Les habitants de Guanajay, dans la province d'Artemisa, se sont de nouveau réveillés avec la confirmation de quelque chose qui est devenu une routine dans de nombreux quartiers du pays : les vols nocturnes.
Cette fois, le fait a été enregistré en vidéo.
Deux hommes au visage masqué ont été filmés par des caméras de sécurité alors qu'ils pénétraient furtivement dans la cour d'une maison, ouvraient les poulaillers et emportaient plusieurs animaux en pleine nuit.
La dénonciation a été faite par la propriétaire Leticia Vidal dans le groupe Facebook "Revolico Guanajay".
Selon ses dires, le vol a eu lieu dans la nuit de mercredi dernier et n'était pas un cas isolé. Apparemment, d'autres maisons du quartier ont également été visitées par des voleurs cette même nuit.

Leticia a partagé quatre vidéos où l'on peut clairement observer comment les individus se déplacent calmement, vérifient les poulaillers et transportent les coqs sans que personne ne les arrête.
Dans sa publication, il a exprimé son indignation et sa fatigue face à une réalité qui frappe de plus en plus les travailleurs et les personnes honnêtes.
"Le peuple cubain suscite de la peine, se voler entre nous, cela fait réfléchir. Je sais que cela a toujours été le cas, mais, mon peuple, avec le même courage qu'ils montrent pour entrer dans une cour et voler quatre coqs, ils devraient avoir le courage de faire d'autres choses", a-t-il exprimé.
La voisine a raconté qu'elle renfoncera les mesures de sécurité de son domicile avec plus de technologie, quelque chose que tout le monde ne peut pas se permettre.
Il a également appelé les voisins à prendre soin de ce qu'ils ont, car aujourd'hui à Cuba, n'importe quoi, si insignifiant soit-il, est devenu un butin.
Le vol de coqs n'est pas un simple "incident mineur".
Dans un pays où de nombreuses familles élèvent des animaux pour compléter leur alimentation ou pour vendre et pouvoir survivre, perdre quatre coqs peut signifier se retrouver sans nourriture ou sans revenu de base. C'est un coup dur pour ceux qui s'efforcent chaque jour de s'en sortir dans un contexte de pénurie.
Dans les commentaires du post, d'autres voisins ont clairement indiqué que le problème va au-delà de ce cas précis.
Une employée d'une banque a déploré qu' "avec tout le travail que l'on fait", il faille maintenant vivre avec des alarmes et des lumières comme s'il s'agissait d'une forteresse.
Un autre internaute a souligné que pendant que certains se sacrifient, d'autres attendent la nuit pour vivre du vol.
Il y a également eu des critiques concernant le manque de conséquences réelles pour les criminels, qui entrent dans une maison particulière "prêts à tout" et sortent avec le sentiment qu'il ne leur arrivera rien de grave.
Ce type de délits se répète encore et encore car il n'y a pas de réponse efficace de l'État ni de la Police.
Le manque de présence policière, l'impunité et l'effondrement de l'économie ont créé un terreau parfait pour que le vol se normalise.

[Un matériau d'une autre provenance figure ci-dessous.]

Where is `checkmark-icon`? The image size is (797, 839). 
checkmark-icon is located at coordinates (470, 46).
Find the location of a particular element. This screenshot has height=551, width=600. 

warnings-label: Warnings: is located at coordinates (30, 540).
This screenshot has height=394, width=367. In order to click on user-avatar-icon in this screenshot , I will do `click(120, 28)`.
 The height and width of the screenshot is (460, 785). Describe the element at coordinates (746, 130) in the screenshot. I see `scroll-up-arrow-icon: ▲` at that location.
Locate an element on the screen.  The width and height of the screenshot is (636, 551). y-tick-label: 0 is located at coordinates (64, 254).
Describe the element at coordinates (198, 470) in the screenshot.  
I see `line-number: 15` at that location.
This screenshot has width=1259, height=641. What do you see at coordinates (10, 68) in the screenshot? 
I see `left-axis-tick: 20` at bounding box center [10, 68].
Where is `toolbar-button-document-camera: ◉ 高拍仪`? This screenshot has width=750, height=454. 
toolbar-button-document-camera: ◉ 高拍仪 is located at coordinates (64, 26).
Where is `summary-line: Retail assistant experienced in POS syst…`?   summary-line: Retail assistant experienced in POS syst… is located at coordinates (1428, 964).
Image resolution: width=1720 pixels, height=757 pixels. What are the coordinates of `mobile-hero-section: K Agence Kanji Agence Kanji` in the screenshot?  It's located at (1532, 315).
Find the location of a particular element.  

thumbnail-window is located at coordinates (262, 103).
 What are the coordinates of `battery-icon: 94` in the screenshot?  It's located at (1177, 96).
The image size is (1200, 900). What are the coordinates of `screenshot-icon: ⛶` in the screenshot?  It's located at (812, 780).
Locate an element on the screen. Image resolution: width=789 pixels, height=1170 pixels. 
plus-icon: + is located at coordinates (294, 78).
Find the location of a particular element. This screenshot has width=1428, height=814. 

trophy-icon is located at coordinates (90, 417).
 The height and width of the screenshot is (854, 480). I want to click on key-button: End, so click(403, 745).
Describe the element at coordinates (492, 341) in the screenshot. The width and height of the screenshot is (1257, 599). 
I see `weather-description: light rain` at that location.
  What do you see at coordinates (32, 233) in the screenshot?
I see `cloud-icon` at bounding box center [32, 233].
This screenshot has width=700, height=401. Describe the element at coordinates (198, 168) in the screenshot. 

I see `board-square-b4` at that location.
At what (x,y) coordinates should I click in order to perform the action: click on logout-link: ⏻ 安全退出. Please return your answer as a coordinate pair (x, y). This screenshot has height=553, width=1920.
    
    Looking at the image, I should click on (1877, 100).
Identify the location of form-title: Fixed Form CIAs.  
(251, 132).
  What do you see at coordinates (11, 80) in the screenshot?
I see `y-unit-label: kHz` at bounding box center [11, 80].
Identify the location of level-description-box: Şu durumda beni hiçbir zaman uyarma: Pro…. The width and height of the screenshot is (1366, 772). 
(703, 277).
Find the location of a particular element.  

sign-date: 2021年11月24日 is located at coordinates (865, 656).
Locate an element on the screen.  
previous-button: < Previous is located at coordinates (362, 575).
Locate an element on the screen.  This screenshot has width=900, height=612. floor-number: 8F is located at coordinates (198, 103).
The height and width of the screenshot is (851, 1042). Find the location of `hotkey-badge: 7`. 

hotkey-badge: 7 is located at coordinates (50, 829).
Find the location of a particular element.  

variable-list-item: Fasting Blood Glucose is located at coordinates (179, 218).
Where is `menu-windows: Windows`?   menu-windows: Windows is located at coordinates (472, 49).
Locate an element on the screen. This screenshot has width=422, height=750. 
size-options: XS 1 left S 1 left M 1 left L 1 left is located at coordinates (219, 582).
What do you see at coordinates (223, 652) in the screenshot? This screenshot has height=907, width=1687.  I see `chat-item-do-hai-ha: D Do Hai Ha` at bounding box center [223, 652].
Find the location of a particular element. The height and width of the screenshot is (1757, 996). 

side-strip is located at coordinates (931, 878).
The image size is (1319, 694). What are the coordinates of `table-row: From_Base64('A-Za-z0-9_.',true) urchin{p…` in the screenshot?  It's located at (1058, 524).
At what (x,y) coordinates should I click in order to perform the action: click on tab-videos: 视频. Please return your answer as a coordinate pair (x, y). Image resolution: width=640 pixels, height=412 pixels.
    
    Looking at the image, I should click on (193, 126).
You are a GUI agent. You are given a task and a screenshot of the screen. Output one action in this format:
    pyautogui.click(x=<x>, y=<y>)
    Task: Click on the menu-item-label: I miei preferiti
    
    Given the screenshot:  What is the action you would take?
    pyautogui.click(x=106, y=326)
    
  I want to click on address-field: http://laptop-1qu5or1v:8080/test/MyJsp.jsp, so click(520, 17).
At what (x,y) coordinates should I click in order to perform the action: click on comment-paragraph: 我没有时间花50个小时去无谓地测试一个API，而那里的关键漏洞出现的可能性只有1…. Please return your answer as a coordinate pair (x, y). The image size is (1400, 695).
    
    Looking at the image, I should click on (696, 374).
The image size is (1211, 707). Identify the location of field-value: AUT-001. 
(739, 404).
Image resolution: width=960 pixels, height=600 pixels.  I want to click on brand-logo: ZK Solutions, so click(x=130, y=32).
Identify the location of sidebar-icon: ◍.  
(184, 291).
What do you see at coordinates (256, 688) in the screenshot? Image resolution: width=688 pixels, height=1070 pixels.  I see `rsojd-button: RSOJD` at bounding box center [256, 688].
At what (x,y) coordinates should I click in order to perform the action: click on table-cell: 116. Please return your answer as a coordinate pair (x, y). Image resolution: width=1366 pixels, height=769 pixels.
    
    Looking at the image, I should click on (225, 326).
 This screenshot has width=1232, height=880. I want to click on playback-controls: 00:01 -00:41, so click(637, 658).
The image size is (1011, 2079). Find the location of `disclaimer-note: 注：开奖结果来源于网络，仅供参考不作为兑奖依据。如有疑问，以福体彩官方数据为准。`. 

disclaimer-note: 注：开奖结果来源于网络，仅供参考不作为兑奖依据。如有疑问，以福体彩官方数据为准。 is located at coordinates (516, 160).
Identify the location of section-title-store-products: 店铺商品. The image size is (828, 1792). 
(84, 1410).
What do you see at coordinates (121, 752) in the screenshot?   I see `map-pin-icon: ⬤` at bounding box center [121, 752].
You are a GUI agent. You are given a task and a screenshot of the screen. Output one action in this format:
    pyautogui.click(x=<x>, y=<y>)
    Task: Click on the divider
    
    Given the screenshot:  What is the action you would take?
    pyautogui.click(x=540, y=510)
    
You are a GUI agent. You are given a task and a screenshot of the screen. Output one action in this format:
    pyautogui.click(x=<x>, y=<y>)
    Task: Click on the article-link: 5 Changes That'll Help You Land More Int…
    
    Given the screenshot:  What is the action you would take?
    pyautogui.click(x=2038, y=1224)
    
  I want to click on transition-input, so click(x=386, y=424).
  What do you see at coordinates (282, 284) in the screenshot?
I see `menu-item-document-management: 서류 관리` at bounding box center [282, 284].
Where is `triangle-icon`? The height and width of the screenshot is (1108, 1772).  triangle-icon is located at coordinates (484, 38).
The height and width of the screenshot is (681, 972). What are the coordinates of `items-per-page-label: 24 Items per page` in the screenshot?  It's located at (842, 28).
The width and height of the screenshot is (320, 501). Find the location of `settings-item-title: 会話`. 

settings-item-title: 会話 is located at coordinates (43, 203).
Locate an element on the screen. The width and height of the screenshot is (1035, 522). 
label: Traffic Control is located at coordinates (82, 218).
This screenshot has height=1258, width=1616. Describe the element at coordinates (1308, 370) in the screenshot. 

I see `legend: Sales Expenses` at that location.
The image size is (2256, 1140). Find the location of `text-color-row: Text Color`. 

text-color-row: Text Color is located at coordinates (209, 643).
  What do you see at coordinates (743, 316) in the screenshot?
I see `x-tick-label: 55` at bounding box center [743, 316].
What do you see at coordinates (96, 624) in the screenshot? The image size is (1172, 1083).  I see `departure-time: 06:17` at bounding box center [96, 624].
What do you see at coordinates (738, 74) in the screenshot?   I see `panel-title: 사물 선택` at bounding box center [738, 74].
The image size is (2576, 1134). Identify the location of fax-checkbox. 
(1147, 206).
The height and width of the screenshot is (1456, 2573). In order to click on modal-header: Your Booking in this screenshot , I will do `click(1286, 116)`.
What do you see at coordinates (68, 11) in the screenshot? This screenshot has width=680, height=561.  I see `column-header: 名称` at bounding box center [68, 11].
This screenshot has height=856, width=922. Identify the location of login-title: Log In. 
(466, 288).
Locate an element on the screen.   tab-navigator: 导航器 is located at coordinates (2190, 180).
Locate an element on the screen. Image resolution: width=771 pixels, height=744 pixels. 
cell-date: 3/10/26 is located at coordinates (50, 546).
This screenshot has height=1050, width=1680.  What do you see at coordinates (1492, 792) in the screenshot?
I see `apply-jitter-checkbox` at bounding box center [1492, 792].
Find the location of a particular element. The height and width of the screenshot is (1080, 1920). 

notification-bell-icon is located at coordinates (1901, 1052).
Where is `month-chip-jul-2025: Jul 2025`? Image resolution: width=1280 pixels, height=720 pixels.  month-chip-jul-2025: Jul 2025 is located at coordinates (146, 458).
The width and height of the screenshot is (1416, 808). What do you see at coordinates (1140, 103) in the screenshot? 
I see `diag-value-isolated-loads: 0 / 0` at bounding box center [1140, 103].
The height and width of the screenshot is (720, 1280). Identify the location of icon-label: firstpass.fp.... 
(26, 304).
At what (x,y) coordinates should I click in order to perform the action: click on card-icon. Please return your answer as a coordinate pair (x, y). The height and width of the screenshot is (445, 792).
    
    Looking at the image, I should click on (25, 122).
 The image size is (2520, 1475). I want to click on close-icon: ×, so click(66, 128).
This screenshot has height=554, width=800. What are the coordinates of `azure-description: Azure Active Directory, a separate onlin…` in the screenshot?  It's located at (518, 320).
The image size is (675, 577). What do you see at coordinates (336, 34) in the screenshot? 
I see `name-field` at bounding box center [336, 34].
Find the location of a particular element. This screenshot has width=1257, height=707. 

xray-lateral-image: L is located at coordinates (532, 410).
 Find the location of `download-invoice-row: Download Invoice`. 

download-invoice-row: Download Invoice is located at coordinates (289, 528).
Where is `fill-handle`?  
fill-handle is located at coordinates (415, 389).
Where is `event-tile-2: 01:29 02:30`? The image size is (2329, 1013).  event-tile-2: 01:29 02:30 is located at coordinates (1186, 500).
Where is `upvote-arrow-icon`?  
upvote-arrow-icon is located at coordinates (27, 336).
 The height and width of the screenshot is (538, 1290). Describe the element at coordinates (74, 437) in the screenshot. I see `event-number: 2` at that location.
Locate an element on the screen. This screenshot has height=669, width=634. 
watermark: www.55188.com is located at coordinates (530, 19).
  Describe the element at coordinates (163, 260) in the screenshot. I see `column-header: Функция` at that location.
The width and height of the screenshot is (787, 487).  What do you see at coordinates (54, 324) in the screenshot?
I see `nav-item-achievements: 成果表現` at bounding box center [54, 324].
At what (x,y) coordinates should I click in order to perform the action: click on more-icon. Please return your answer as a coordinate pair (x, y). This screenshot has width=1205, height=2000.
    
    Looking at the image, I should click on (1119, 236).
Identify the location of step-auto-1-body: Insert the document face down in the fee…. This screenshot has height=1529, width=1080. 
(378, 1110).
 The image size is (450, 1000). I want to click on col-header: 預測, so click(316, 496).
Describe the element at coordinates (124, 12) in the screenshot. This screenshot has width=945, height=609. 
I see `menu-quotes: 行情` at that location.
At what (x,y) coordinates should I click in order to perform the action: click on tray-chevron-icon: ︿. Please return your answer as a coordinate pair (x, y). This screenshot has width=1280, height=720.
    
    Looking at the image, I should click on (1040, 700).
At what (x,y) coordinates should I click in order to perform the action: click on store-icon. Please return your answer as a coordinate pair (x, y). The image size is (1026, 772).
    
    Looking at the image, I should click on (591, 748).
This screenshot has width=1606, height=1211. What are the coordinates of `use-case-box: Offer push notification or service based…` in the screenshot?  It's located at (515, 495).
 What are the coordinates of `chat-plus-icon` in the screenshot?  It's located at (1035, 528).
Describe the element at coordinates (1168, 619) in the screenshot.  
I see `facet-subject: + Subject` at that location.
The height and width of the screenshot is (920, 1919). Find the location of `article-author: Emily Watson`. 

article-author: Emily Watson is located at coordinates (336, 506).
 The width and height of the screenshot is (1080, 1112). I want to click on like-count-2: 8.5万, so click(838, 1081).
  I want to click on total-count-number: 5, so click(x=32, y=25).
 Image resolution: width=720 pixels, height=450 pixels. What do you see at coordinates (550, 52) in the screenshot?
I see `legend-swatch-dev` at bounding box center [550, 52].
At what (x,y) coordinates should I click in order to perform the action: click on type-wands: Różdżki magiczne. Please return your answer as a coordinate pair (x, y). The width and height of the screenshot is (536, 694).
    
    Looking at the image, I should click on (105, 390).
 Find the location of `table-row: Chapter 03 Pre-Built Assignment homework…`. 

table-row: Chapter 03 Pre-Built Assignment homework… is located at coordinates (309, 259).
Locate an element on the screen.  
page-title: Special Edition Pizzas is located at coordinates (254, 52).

Au lieu de garantir la sécurité, les autorités semblent absentes, laissant les citoyens seuls, contraints de se protéger comme ils le peuvent.
Pour les gens honnêtes qui travaillent dur pour subsister, cette situation est dévastatrice. Ils doivent non seulement lutter contre des salaires misérables et des prix exorbitants, mais aussi contre la peur constante que quelqu'un entre la nuit et leur prenne le peu qu'ils ont réussi à obtenir avec tant de sacrifices.
À Guanajay, comme dans tant d'autres villages de Cuba, on ne dort plus tranquille : on survit avec un œil ouvert.